> Passage:
****

FSMA 7 Major Rules Series

Foreign Supplier Verification Programs

As we continue to look through the seven Major Rules under the Food Safety Modernization Act (FSMA), this article takes a deeper dive into the Foreign Supplier Verification Program (FSVP) Rule. Again, this is one in a series of controls which aims to drive the industry from a reactive to a more proactive stance on control of food safety and, in this case, protect against imports of products and materials which could impact upon this.

Under FSMA, the FSVP rule requires importers (or their agents) of food for humans and animals to verify that their foreign suppliers meet U.S. food safety standards, making sure that the food they import is safe for consumption.

Foreign Supplier Verification Programs (FSVP) Rule

This rule is aimed at preventing food safety risks associated with imported foods and ensuring that foreign suppliers follow the same food safety regulations as US domestic suppliers (e.g. HARPC and Standards for Produce Safety, talked about in our previous factsheet – View factsheet ). It is also written to ensure food is not adulterated and is therefore linked firmly to food defense systems as well as ensuring food is not unsafely misbranded (concerning allergen labelling regulations).

Naturally, the import community will be most impacted by this rule as they are required to develop, maintain, and follow an FSVP for each food imported, unless an exemption applies. The definition of importer for this rule is US owner or consignee, i.e. the entity that owns the food, has purchased it, or has agreed in writing to purchase it at the time of US entry. If there is no US owner or consignee at time of entry, the FSVP importer is the US agent or representative of the foreign owner/consignee, as confirmed in a signed statement of consent. The key is that there must be a FSVP importer in the US who takes responsibility for meeting the requirements. Importers are most likely deemed in compliance with most of FSVP if they comply with the ‘preventative controls (PC)’ rule and its associates or exemptions discussed in our previous article.

****

> Stated task 1: List every abbreviation that the FSVP article introduces with its full form, giving each abbreviation together with that full form.
The FSVP article above and the records that follow are independent of each other.

****

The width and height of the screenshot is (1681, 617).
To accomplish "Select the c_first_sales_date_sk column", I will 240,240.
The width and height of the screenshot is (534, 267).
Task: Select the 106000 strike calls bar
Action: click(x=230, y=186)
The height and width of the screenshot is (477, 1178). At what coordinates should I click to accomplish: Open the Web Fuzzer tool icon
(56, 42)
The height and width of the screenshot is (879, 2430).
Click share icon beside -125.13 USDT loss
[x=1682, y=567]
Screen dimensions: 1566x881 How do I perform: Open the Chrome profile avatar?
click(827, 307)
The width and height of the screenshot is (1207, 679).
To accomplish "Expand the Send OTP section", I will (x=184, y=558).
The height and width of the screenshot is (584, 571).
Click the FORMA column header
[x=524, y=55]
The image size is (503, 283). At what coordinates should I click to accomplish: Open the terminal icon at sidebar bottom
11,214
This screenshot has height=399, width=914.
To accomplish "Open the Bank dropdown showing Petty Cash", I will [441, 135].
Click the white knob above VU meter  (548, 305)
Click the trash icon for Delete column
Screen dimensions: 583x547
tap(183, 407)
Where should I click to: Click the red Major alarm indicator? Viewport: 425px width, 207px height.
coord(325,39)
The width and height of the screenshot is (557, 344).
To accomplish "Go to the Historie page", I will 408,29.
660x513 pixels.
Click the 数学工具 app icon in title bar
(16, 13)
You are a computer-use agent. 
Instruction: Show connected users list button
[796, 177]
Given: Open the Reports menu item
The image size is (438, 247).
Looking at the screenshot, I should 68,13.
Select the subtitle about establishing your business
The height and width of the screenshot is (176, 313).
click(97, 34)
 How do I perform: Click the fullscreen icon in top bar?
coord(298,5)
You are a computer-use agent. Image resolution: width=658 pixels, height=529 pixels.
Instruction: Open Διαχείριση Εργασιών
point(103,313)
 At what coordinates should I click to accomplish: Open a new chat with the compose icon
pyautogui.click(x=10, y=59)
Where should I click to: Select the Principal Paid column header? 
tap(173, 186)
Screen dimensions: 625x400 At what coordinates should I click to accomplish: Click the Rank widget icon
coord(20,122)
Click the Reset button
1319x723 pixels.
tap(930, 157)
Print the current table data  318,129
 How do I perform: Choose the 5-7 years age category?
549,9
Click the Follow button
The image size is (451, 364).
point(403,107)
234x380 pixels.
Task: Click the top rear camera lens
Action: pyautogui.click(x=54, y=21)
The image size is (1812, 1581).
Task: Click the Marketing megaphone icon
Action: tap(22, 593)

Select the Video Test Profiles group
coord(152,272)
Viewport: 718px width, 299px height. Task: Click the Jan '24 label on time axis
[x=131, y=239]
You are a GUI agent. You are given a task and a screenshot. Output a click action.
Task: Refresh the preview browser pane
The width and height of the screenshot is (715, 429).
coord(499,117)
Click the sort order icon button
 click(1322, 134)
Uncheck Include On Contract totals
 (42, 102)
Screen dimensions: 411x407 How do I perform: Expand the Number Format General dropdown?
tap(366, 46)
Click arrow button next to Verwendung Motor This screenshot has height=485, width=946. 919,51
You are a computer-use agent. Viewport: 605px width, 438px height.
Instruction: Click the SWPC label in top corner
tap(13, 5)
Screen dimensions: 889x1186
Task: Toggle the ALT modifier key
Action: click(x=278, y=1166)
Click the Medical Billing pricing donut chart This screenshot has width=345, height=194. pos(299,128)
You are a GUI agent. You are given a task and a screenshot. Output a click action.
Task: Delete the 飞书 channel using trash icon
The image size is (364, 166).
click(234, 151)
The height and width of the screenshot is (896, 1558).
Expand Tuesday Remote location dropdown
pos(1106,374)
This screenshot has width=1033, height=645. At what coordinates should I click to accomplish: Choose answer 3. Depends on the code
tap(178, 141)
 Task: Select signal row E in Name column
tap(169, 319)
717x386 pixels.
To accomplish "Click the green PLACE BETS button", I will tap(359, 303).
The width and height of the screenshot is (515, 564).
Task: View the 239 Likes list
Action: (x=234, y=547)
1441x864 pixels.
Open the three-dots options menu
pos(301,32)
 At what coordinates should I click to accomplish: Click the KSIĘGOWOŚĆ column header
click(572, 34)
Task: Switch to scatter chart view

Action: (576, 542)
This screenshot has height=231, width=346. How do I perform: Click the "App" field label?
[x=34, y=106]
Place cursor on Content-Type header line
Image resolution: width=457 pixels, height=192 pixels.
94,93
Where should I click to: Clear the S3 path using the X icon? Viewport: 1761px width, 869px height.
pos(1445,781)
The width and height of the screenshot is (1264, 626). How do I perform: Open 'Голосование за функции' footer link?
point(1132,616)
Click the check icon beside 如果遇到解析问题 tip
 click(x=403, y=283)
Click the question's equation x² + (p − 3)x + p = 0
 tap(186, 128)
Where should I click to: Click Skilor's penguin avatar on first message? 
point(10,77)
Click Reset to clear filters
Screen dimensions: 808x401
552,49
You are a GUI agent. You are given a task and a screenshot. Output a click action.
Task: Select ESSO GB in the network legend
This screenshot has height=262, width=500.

****

> Stated task 2: Format lines of the records as a numbered list, beginning at the line that contains "The height and width of the screenshot is (879, 2430)." and ending after the line that contains "tap(173, 186)". Omit any blank lines.

> Written answer 1:
- FSMA: Food Safety Modernization Act
- FSVP: Foreign Supplier Verification Program
- PC: preventative controls

> Written answer 2:
1. The height and width of the screenshot is (879, 2430).
2. Click share icon beside -125.13 USDT loss
3. [x=1682, y=567]
4. Screen dimensions: 1566x881 How do I perform: Open the Chrome profile avatar?
5. click(827, 307)
6. The width and height of the screenshot is (1207, 679).
7. To accomplish "Expand the Send OTP section", I will (x=184, y=558).
8. The height and width of the screenshot is (584, 571).
9. Click the FORMA column header
10. [x=524, y=55]
11. The image size is (503, 283). At what coordinates should I click to accomplish: Open the terminal icon at sidebar bottom
12. 11,214
13. This screenshot has height=399, width=914.
14. To accomplish "Open the Bank dropdown showing Petty Cash", I will [441, 135].
15. Click the white knob above VU meter  (548, 305)
16. Click the trash icon for Delete column
17. Screen dimensions: 583x547
18. tap(183, 407)
19. Where should I click to: Click the red Major alarm indicator? Viewport: 425px width, 207px height.
20. coord(325,39)
21. The width and height of the screenshot is (557, 344).
22. To accomplish "Go to the Historie page", I will 408,29.
23. 660x513 pixels.
24. Click the 数学工具 app icon in title bar
25. (16, 13)
26. You are a computer-use agent. 
27. Instruction: Show connected users list button
28. [796, 177]
29. Given: Open the Reports menu item
30. The image size is (438, 247).
31. Looking at the screenshot, I should 68,13.
32. Select the subtitle about establishing your business
33. The height and width of the screenshot is (176, 313).
34. click(97, 34)
35.  How do I perform: Click the fullscreen icon in top bar?
36. coord(298,5)
37. You are a computer-use agent. Image resolution: width=658 pixels, height=529 pixels.
38. Instruction: Open Διαχείριση Εργασιών
39. point(103,313)
40.  At what coordinates should I click to accomplish: Open a new chat with the compose icon
41. pyautogui.click(x=10, y=59)
42. Where should I click to: Select the Principal Paid column header? 
43. tap(173, 186)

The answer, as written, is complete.